##### Exercise data #####

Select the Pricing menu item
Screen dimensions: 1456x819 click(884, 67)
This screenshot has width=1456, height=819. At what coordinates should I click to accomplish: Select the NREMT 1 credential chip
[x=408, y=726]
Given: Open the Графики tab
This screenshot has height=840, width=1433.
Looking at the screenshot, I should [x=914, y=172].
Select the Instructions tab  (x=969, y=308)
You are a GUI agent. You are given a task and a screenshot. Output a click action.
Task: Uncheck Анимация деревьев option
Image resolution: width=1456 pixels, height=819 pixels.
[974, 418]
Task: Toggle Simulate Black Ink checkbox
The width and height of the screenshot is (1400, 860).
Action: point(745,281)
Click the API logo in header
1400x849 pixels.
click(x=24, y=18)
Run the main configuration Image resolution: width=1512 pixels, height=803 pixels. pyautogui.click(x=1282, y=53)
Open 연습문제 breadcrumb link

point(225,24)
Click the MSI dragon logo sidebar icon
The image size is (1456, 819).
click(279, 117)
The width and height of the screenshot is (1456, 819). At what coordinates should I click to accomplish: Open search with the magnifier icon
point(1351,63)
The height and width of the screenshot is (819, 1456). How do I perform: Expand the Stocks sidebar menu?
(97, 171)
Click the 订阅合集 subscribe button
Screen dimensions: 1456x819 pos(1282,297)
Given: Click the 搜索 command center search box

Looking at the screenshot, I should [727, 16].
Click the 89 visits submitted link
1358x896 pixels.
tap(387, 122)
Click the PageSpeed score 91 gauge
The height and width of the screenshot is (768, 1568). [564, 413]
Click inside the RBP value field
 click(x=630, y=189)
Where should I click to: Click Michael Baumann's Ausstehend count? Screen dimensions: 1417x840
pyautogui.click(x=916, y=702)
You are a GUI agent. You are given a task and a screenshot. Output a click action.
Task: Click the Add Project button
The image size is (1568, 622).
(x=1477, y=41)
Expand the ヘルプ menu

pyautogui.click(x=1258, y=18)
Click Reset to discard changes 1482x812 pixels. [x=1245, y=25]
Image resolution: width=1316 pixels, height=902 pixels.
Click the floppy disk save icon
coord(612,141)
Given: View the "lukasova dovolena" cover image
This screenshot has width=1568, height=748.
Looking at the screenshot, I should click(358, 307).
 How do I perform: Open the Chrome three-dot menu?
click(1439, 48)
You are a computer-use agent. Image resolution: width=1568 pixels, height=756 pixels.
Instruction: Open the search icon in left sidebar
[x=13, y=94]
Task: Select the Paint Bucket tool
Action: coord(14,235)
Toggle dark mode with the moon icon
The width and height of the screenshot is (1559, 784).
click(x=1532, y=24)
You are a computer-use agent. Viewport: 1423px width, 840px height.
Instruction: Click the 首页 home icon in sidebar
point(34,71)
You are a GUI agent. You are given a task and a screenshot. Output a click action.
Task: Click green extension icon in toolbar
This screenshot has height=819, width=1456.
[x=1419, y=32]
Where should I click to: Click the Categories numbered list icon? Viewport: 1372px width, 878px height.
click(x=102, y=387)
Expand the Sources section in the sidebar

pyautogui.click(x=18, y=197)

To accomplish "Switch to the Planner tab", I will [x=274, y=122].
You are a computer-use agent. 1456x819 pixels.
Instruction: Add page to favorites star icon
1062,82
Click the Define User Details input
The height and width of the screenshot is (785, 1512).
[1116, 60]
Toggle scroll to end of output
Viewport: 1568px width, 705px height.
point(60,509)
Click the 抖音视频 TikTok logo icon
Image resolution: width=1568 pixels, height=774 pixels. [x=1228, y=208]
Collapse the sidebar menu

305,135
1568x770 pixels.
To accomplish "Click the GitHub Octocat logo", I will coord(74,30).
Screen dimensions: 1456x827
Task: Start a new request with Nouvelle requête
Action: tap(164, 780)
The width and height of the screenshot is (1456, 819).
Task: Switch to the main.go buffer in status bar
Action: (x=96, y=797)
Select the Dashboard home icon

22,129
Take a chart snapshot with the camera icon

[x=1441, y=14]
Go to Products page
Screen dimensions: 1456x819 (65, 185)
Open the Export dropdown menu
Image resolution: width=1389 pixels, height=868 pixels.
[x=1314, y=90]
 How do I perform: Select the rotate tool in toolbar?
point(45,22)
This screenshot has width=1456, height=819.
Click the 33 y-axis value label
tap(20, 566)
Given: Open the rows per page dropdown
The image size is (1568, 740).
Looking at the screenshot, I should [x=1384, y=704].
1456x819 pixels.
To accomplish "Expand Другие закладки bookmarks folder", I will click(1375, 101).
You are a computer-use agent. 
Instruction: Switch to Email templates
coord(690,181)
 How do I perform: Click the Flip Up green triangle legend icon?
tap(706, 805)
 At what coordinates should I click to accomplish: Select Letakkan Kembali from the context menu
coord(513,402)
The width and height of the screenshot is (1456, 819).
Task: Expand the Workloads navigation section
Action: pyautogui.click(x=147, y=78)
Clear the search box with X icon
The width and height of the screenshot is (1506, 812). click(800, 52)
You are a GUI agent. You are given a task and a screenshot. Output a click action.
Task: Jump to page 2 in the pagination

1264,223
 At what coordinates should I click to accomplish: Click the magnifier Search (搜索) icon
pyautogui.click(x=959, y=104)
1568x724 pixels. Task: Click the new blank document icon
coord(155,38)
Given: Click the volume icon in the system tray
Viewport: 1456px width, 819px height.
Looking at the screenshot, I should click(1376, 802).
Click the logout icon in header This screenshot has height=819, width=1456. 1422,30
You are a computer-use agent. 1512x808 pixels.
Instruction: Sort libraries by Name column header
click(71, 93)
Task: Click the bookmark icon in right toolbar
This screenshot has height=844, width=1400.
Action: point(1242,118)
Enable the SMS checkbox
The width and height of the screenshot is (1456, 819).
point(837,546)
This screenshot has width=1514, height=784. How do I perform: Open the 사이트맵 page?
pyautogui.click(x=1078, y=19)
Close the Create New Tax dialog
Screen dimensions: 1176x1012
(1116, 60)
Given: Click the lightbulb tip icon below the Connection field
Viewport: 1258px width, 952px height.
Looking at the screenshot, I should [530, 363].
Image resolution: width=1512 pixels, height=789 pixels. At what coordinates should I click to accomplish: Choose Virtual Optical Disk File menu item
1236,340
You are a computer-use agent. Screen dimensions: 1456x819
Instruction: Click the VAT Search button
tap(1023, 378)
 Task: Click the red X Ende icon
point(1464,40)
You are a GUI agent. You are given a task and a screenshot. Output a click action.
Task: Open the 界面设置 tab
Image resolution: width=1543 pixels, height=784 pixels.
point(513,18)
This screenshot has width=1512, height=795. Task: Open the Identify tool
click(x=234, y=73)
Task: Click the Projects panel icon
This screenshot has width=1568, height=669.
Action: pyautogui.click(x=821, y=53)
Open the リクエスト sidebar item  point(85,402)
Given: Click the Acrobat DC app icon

#####

#### [Exercise aim]
Out of the listing above, reproduce exactly the lines from the one with "Viewport: 1258px width, 952px height." up to and including the one with "Task: Open the 界面设置 tab".

#### [Result for this exercise]
Viewport: 1258px width, 952px height.
Looking at the screenshot, I should [530, 363].
Image resolution: width=1512 pixels, height=789 pixels. At what coordinates should I click to accomplish: Choose Virtual Optical Disk File menu item
1236,340
You are a computer-use agent. Screen dimensions: 1456x819
Instruction: Click the VAT Search button
tap(1023, 378)
 Task: Click the red X Ende icon
point(1464,40)
You are a GUI agent. You are given a task and a screenshot. Output a click action.
Task: Open the 界面设置 tab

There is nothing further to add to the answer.